La curiosidad es la esencia del humanismo y, a su vez, el soporte del desarrollo de la ciencia y la cultura.  Si ésta se pierde iremos siempre a la zaga del progreso. Internet lo da todo hecho y nos invita a tumbarnos a la bartola, a navegar entre nubes de algodón, a aislarnos con el ordenador o el teléfono móvil, a manejar el mundo, nuestro mundo, desde una pantalla, en silencio. Tiene sus ventajas, por supuesto, y habilidades que, bien entendidas, nos descubren y seguirán descubriendo ámbitos insospechados hasta hace unas décadas.

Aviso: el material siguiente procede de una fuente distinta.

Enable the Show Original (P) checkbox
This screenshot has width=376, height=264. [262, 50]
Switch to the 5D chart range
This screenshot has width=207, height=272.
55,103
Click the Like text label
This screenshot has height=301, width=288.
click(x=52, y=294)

Es un medio que, bien utilizado, hará nuestras delicias y nos facilitará la vida, quizá impulsando también nuestra creatividad y esa pizca de curiosidad que aún tenemos; pero sin desmerecer a otros medios que lo han hecho hasta ahora y que lo seguirán haciendo.

La divulgación científica y cultural siempre ha existido y, por ende, divulgadores, en algunos casos pioneros en su materia, que han tratado de enseñar, acercar el conocimiento y, en todo caso, despertar la curiosidad de todos aquellos interesados en saber más sobre los asuntos más variopintos, independientemente de su nivel cultural. De un tiempo hasta esta parte, los programas y libros de divulgación han proliferado, aun con el riesgo de ser interpretados como siervos de una promoción subrepticia y a pesar de tener que sortear algunas trampas y obstáculos.

Como todo, a pesar de la globalización de las comunicaciones, o quizá por eso, también el mundo de la divulgación se ha especializado y, aunque no siempre, la figura del divulgador se ha realzado. Esto es bueno, si somos capaces de discernir; porque seguimos necesitando de libros –y programas− que despierten nuestra curiosidad, nos empujen a viajar, por ejemplo, al maravilloso mundo de la ciencia –como no hace tanto- al ártico entre el hielo, al mundo contradictorio de los líquidos  o nos ayuden a recorrer la gastronomía de nuestros antepasados y cómo ha influido ésta en la evolución, y nos hagan más fácil el camino sin caer en la frivolidad, sin perder el grado de seriedad y exhaustividad que exige la aventura del conocimiento.

Es de lo que se trata y eso es lo que hacen los autores de los autores de estos libros que reúnen todos los condimentos para hacer agradable y eficaz nuestra personal aventura, aunque para ello tengamos que poner de nuestra parte; al menos, sentarnos a la mesa.

500 años de frío , Javier Peláez; Líquidos, Mark Miodownik y Cenando con Darwin de Jonthan Silvertown. Para qué hablar más de ellos si estoy convencido de que los vais a leer.